Purchasing Life Insurance While Bankrupt

Bankruptcy makes things even messier when you want to purchase a new life insurance policy. As you know, purchasing a policy means going through the qualification process, a series of tests and interviews in which the insurer will evaluate your health and financial risks. These tests can include medical exams and, of course, financial background checks. If you’ve declared bankruptcy, your financial health won't look very good.

Despite this initial difficulty, you can still get life insurance.

The best way to do so is to approach the insurer once the bankruptcy process has progressed enough that you are free of your main debts. If your most pressing debts are behind you, the insurer will look at your situation differently and the qualification process will be easier. That being said, keep in mind that each insurer has their own criteria for determining when a person becomes eligible again after declaring bankruptcy.

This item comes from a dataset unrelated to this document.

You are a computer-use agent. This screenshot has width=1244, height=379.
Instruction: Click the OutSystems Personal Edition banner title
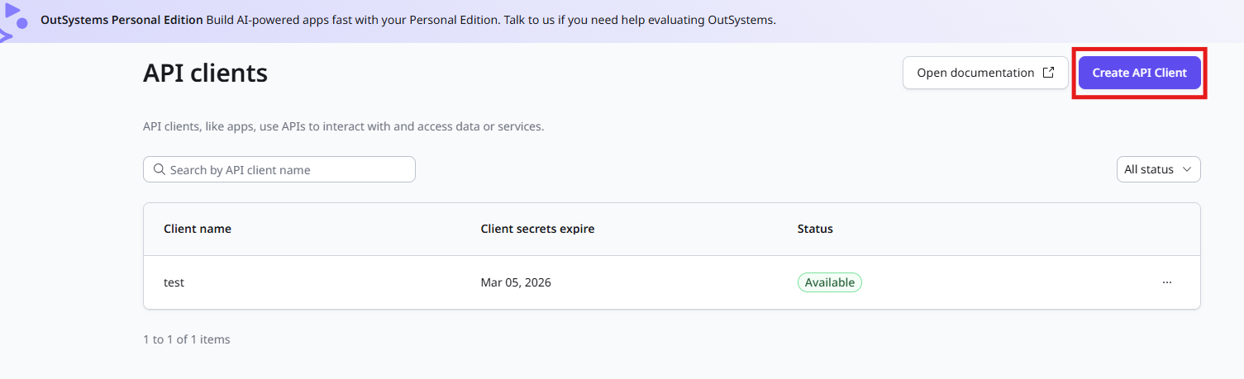(x=122, y=20)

The type of bankruptcy you chose to file will also greatly impact your insurance options. In general, there are two types: Chapter 7 bankruptcy, which involves liquidating your assets, and Chapter 13 bankruptcy, which involves reorganizing your assets or business to avoid liquidation. This last option is less severe and viewed more kindly by insurers, especially if you wait six months after declaring bankruptcy.

In any case, it all depends on the financial health you demonstrate when you apply for insurance. If despite the bankruptcy, you already have new income, a stable home environment, good health, don’t suffer from anxiety or are in psychotherapy, and don’t consume alcohol or drugs, you will be able to access life insurance.

When the time comes to buy, remember that it will be much easier to get term life insurance than permanent. You can always start with a term policy and then convert your term insurance into permanent insurance. Or, you can build a life insurance ladder. This way, you can obtain good coverage at a better price and won’t have as many problems with the qualification process.

And if the process is too complex, you can opt for final expense insurance, which will cover the cost of your funeral, or guaranteed issue insurance, which requires the insurer to accept you, as long as you pay much higher premiums than normal and obtain limited coverage.

Whichever option you choose, your premiums will always be affected, because a history of bankruptcy will lead the insurer to negatively assess its risk and impose higher premiums. Remember that you can always review your life insurance policy after some time, in order to prove that you have overcome financial difficulties and are in a more solid situation. This way, you can obtain more affordable premiums.

As you can see, there are many ways in which bankruptcy can affect your life insurance. In any case, you should always consider your policy an asset and try to defend it. Your lawyer and insurance agent can provide more information: ask them how you can protect your life insurance policy or how you can obtain another if you’ve filed for bankruptcy.